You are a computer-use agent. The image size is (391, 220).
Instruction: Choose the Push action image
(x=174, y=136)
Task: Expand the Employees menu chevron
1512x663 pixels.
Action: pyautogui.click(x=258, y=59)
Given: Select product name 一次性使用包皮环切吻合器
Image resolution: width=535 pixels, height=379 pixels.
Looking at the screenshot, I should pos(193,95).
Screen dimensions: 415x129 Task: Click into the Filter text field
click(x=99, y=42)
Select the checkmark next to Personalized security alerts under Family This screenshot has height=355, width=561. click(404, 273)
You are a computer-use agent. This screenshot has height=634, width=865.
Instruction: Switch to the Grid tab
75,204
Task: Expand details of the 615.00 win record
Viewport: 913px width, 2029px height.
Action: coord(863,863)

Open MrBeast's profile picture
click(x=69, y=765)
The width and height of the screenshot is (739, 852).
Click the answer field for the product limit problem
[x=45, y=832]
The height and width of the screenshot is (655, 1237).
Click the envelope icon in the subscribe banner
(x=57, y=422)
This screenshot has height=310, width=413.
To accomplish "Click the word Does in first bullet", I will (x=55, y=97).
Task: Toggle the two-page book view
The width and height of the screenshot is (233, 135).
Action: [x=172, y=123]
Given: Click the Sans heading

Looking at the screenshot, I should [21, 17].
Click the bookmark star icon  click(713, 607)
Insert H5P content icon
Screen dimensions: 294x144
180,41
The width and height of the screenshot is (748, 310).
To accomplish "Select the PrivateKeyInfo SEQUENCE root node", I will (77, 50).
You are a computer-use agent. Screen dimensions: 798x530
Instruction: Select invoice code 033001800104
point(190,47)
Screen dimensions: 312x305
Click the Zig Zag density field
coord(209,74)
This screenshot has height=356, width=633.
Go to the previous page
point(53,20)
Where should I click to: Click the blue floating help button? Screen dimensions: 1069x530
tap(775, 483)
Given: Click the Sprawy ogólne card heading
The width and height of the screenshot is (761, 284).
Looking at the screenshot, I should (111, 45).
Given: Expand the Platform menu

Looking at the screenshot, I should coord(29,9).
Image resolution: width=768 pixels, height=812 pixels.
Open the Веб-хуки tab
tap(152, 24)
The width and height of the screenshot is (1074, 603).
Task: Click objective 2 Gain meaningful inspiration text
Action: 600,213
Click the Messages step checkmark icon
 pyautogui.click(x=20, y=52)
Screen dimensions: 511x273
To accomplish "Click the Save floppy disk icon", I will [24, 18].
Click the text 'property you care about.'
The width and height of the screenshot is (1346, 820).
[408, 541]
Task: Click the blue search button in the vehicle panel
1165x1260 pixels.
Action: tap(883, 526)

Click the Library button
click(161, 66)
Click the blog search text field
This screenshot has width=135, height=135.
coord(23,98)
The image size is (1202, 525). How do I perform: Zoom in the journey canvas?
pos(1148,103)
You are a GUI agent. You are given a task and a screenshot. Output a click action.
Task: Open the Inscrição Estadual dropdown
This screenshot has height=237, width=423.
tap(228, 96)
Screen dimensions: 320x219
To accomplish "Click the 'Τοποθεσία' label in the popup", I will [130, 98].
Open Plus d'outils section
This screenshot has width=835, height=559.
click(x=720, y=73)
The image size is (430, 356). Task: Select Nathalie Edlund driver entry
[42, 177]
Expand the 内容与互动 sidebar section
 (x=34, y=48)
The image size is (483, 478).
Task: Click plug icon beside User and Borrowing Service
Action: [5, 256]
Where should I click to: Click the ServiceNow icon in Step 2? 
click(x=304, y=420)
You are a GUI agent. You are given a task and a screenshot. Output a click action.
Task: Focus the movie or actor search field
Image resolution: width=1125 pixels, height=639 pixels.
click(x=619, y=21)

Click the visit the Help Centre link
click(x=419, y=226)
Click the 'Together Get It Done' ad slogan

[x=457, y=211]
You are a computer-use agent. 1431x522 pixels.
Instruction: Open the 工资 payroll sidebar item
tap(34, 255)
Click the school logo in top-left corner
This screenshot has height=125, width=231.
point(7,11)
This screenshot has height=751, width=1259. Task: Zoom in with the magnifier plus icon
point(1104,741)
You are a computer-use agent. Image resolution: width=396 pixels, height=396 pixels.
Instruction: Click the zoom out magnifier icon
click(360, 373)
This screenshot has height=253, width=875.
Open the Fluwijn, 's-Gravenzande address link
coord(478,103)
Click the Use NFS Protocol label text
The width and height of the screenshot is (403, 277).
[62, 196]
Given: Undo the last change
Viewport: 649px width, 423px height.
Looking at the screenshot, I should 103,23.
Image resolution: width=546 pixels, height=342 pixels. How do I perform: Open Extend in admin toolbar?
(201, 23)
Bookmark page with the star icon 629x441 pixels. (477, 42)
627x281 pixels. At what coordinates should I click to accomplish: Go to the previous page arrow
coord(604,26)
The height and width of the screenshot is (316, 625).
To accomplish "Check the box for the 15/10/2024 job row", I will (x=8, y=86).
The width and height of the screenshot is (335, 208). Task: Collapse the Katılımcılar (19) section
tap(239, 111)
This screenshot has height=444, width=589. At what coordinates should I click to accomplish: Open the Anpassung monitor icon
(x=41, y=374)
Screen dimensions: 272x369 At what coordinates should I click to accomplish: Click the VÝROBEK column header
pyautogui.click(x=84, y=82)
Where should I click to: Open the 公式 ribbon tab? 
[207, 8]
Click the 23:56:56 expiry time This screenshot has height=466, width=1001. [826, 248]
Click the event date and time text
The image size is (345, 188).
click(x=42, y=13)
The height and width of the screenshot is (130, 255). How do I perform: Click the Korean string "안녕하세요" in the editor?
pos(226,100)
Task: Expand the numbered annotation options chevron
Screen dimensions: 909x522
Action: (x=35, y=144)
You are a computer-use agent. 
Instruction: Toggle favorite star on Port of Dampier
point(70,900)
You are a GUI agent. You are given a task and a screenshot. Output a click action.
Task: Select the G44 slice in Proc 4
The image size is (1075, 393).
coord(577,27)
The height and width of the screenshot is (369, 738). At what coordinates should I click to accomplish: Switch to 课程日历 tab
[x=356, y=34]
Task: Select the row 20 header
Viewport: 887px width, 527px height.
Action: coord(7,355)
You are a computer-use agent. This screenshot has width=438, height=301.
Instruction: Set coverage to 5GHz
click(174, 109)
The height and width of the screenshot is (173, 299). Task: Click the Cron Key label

## Activity
Once you find the line containing "The width and height of the screenshot is (748, 310).", stop: reproduce exactly that line and every line of the data before it, and nothing else.

## Result
You are a computer-use agent. The image size is (391, 220).
Instruction: Choose the Push action image
(x=174, y=136)
Task: Expand the Employees menu chevron
1512x663 pixels.
Action: pyautogui.click(x=258, y=59)
Given: Select product name 一次性使用包皮环切吻合器
Image resolution: width=535 pixels, height=379 pixels.
Looking at the screenshot, I should pos(193,95).
Screen dimensions: 415x129 Task: Click into the Filter text field
click(x=99, y=42)
Select the checkmark next to Personalized security alerts under Family This screenshot has height=355, width=561. click(404, 273)
You are a computer-use agent. This screenshot has height=634, width=865.
Instruction: Switch to the Grid tab
75,204
Task: Expand details of the 615.00 win record
Viewport: 913px width, 2029px height.
Action: coord(863,863)

Open MrBeast's profile picture
click(x=69, y=765)
The width and height of the screenshot is (739, 852).
Click the answer field for the product limit problem
[x=45, y=832]
The height and width of the screenshot is (655, 1237).
Click the envelope icon in the subscribe banner
(x=57, y=422)
This screenshot has height=310, width=413.
To accomplish "Click the word Does in first bullet", I will (x=55, y=97).
Task: Toggle the two-page book view
The width and height of the screenshot is (233, 135).
Action: [x=172, y=123]
Given: Click the Sans heading

Looking at the screenshot, I should [21, 17].
Click the bookmark star icon  click(713, 607)
Insert H5P content icon
Screen dimensions: 294x144
180,41
The width and height of the screenshot is (748, 310).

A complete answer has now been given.